What gets created with your Simple AD Active Directory

When you create a Active Directory with Simple AD, AWS Directory Service performs the following tasks on your behalf:

  • Sets up a Samba-based directory within the VPC.

  • Creates a directory administrator account with the user name Administrator and the specified password. You use this account to manage your directory.

    Important

    Be sure to save this password. AWS Directory Service does not store this password, and it cannot be retrieved. However, you can reset a password from the AWS Directory Service console or by using the ResetUserPassword API.

  • Creates a security group for the directory controllers.

  • Creates an account with the name AWSAdminD-xxxxxxxx that has domain admin privileges. This account is used by AWS Directory Service to perform automated operations for directory maintenance operations, such as taking directory snapshots and FSMO role transfers. The credentials for this account are securely stored by AWS Directory Service.

  • Automatically creates and associates an elastic network interface (ENI) with each of your domain controllers. Each of these ENIs are essential for connectivity between your VPC and AWS Directory Service domain controllers and should never be deleted. You can identify all network interfaces reserved for use with AWS Directory Service by the description: "AWS created network interface for directory directory-id". For more information, see Elastic Network Interfaces in the Amazon EC2 User Guide for Windows Instances.

    Note

    Domain controllers are deployed across two Availability Zones in a region by default and connected to your Amazon Virtual Private Cloud (VPC). Backups are automatically taken once per day, and the Amazon Elastic Block Store (EBS) volumes are encrypted to ensure that data is secured at rest. Domain controllers that fail are automatically replaced in the same Availability Zone using the same IP address, and a full disaster recovery can be performed using the latest backup.

Configure DNS for Simple AD

Simple AD forwards DNS requests to the IP address of the Amazon-provided DNS servers for your Amazon VPC. These DNS servers will resolve names configured in your Amazon Route 53 private hosted zones. By pointing your on-premises computers to your Simple AD, you can now resolve DNS requests to the private hosted zone. For more information on Route 53, see What is Route 53.

Note that to enable your Simple AD to respond to external DNS queries, the network access control list (ACL) for the VPC containing your Simple AD must be configured to allow traffic from outside the VPC.

  • If you are not using Route 53 private hosted zones, your DNS requests will be forwarded to public DNS servers.
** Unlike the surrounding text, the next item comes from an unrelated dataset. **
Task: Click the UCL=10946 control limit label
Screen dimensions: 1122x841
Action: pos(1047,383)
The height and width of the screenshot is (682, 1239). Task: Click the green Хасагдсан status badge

  • If you're using custom DNS servers that are outside of your VPC and you want to use private DNS, you must reconfigure to use custom DNS servers on EC2 instances within your VPC. For more information, see Working with private hosted zones.

  • If you want your Simple AD to resolve names using both DNS servers within your VPC and private DNS servers outside of your VPC, you can do this using a DHCP options set. For a detailed example, see this article.

Note

DNS dynamic updates are not supported in Simple AD domains. You can instead make the changes directly by connecting to your directory using DNS Manager on an instance that is joined to your domain.